- OpenAI is reportedly unhappy with its AI partnership with Apple
- That could lead to it suing Apple, Bloomberg claims
- Apple is also reportedly unhappy with OpenAI
Apple’s attempt to fix Siri with external AI help could hit serious snags.
According to a new Bloomberg report, OpenAI is becoming increasingly frustrated with its partnership with Apple, to the point that the company is now reportedly considering legal action. Bloomberg claims the relationship has become so “strained” that OpenAI believes it is no longer getting the benefits it expected from integrating ChatGPT into Apple Intelligence features.
Over the past few years, Apple has teamed up with other tech companies to boost its Apple Intelligence system as it tries to get its artificial intelligence (AI) platform in tip-top shape. That includes getting Google’s Gemini to power some of its more advanced features and tying OpenAI’s ChatGPT into tools like visual intelligence. But now the partnership with OpenAI may be at stake.
“OpenAI attorneys are actively working with an outside law firm on a number of opportunities that may be formally executed in the near future,” Bloomberg explains. However, the two companies may not end up duking it out in court, and OpenAI may instead decide to send Apple “a breach of contract notice without necessarily filing a full lawsuit initially.”
Why is OpenAI upset about the current situation? The company apparently expected the partnership with Apple to “lure more users to subscribe to the chatbot,” Bloomberg says, while it also “anticipated deeper integration across more Apple apps and a prime placement in the Siri assistant.”
It hasn’t happened. Instead, ChatGPT is limited to a few areas of iOS and often has to be invoked specifically using the word “ChatGPT”, making it less obvious to users that the chatbot is available. According to Bloomberg, that has left OpenAI frustrated and looking for some sort of solution.

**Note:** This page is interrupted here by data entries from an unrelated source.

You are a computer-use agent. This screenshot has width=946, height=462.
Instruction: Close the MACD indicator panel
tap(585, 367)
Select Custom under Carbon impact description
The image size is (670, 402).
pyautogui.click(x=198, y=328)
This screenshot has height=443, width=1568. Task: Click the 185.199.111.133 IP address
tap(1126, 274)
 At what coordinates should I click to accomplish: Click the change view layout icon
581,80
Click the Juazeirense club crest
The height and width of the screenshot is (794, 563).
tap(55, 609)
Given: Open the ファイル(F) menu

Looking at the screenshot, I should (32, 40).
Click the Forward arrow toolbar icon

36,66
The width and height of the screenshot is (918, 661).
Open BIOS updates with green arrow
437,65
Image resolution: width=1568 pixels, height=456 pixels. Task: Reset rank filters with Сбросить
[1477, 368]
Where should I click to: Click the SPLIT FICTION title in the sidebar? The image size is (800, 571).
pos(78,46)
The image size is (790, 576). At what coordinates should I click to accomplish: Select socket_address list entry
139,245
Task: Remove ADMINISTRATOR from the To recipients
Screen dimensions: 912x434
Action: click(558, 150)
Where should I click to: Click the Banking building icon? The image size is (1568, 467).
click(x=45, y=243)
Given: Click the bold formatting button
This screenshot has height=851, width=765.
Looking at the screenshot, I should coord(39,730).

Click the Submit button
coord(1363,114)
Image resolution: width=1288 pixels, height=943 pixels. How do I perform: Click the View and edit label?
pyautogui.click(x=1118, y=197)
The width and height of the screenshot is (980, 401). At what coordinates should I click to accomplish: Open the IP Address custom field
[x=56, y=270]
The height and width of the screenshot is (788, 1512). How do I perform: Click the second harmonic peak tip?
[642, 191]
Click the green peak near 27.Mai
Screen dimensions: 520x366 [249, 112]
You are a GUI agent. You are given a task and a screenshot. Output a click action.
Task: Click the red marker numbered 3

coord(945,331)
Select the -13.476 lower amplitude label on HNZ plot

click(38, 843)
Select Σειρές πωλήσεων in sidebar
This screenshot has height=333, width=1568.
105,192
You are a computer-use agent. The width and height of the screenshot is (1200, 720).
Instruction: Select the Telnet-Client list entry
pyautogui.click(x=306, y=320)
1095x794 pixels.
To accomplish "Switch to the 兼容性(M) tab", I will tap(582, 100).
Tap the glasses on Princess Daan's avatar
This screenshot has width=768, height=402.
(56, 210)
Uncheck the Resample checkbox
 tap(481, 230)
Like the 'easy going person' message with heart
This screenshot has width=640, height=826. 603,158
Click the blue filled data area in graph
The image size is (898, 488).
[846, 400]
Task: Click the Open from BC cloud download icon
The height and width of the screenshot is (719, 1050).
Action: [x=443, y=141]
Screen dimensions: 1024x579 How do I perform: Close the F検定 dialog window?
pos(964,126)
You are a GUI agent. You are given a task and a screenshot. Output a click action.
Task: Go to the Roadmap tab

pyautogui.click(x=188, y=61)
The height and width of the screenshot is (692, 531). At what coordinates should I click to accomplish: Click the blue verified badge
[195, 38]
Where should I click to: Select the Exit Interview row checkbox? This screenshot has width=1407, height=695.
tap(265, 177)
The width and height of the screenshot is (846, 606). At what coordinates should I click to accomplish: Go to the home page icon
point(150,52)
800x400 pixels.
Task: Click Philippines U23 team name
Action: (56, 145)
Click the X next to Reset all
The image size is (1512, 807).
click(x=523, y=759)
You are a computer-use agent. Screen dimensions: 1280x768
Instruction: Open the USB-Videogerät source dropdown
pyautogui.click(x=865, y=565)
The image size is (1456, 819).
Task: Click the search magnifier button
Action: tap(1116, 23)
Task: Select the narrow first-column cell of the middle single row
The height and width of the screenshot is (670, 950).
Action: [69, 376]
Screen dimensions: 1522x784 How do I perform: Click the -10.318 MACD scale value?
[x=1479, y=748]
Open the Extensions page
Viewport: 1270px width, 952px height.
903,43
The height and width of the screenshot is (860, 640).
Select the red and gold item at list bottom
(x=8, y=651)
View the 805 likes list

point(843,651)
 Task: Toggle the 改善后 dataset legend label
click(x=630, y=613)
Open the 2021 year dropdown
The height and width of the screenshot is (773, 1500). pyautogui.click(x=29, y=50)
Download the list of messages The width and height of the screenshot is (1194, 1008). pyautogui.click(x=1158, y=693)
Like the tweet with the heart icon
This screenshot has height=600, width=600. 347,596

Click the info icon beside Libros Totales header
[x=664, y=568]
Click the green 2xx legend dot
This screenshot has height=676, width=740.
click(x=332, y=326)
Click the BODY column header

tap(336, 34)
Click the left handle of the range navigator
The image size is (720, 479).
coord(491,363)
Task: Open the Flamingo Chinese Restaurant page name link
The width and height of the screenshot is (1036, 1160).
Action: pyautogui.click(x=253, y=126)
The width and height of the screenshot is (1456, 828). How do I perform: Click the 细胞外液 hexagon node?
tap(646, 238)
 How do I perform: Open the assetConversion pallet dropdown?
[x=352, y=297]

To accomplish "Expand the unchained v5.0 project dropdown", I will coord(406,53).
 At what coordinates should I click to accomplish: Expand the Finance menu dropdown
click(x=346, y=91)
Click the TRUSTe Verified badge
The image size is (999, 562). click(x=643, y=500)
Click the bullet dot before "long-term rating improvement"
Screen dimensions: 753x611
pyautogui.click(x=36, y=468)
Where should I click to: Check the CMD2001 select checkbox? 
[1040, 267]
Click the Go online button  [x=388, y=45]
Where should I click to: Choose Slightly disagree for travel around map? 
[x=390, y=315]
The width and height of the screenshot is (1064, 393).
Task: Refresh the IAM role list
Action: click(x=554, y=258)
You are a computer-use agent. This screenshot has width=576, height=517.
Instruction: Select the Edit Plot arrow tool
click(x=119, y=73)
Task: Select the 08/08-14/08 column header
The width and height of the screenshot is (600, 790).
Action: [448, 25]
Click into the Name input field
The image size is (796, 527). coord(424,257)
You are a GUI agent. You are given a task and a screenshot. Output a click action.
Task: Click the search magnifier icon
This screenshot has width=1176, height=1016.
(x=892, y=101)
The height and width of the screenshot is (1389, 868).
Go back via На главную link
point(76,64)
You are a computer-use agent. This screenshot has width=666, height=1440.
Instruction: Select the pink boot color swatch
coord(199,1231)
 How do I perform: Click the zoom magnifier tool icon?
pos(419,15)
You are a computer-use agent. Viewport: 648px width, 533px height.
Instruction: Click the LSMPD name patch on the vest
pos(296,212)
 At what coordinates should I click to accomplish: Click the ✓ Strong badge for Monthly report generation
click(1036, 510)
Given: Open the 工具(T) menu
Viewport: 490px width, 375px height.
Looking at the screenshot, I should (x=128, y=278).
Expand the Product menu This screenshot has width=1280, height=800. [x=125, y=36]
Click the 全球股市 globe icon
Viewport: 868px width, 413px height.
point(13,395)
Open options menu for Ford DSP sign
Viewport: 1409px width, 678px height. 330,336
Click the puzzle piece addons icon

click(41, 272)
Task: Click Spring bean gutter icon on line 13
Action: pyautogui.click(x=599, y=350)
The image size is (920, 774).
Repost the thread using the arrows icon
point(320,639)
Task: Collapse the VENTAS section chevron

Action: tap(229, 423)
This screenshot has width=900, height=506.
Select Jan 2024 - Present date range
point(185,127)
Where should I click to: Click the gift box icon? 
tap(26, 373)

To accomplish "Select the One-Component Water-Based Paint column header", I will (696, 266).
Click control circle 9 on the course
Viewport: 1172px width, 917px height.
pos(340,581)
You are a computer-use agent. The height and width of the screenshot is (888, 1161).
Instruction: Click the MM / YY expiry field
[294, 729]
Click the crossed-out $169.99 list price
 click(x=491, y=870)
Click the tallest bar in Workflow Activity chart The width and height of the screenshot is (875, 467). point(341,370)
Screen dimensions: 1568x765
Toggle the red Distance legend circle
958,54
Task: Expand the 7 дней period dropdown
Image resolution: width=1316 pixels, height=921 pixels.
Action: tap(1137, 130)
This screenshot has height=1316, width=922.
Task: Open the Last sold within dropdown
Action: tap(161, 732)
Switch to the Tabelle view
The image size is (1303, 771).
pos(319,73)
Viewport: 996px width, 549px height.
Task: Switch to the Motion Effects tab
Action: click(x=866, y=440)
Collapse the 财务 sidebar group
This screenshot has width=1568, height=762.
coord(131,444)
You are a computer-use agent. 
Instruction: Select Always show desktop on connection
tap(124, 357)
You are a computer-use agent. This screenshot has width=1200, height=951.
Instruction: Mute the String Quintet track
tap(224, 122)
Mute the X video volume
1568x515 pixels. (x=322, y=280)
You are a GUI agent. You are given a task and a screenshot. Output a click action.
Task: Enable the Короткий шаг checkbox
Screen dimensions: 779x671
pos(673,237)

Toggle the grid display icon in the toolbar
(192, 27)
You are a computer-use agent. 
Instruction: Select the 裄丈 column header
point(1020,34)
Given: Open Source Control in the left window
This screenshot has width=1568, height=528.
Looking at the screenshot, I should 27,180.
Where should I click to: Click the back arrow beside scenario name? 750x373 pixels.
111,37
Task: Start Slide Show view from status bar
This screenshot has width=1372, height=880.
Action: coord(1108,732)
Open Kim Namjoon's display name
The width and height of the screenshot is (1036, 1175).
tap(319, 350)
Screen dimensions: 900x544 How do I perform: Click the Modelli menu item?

Whether or not this dispute comes to trial, it could have ramifications for Apple fans if the two sides can’t resolve their differences. Apple could increasingly start favoring different chatbots over ChatGPT, for example, or it could even remove OpenAI’s tool from iPhones altogether if the collaboration falls apart. That would mean a very different AI experience on the iPhone, if that’s going to happen.
An unhappy ending?
However, it appears that this is a two-way street, and Bloomberg claims that Apple has its own reasons for complaining about the deal. Specifically, the company is reportedly concerned about whether OpenAI is truly committed to user privacy — a key concern for Apple — and is “ranked” by its move to hardware, especially since those plans involve former Apple design chief Jony Ive and other key workers who have been poached from Apple.
The Bloomberg report quotes an unnamed OpenAI executive as saying that “We’ve done everything from a product perspective.” Apple, they claim, has failed to reflect this commitment. Worse, they claim that people at Apple “didn’t even make an honest effort.”
Explaining the background to the deal, the executive said: “When we heard about this opportunity, it sounded fantastic: to be able to acquire a huge number of customers and have distribution in such a large mobile ecosystem.” Still, Apple wouldn’t reveal exactly what the project was, saying only “OpenAI has to take a leap of faith and trust us,” according to an OpenAI exec.
However, one key element missing from Bloomberg’s article is what OpenAI’s legal basis actually is. Has Apple broken its contract with the AI startup? If so, what parts of the agreement has it breached? None of that has been disclosed.
All we know from the report is that Apple’s plans to open up iOS to other AI chatbots — including Anthropic’s Claude and Google’s Gemini — aren’t the root cause, as the partnership with Apple “wasn’t meant to be exclusive from the start.”
But what’s clear is that both sides feel pissed off about the deal, if Bloomberg’s reporting is correct. Whether it escalates to a lawsuit — and if so, what comes of it — remains to be seen, but it’s increasingly looking like this relationship is headed for an unhappy ending.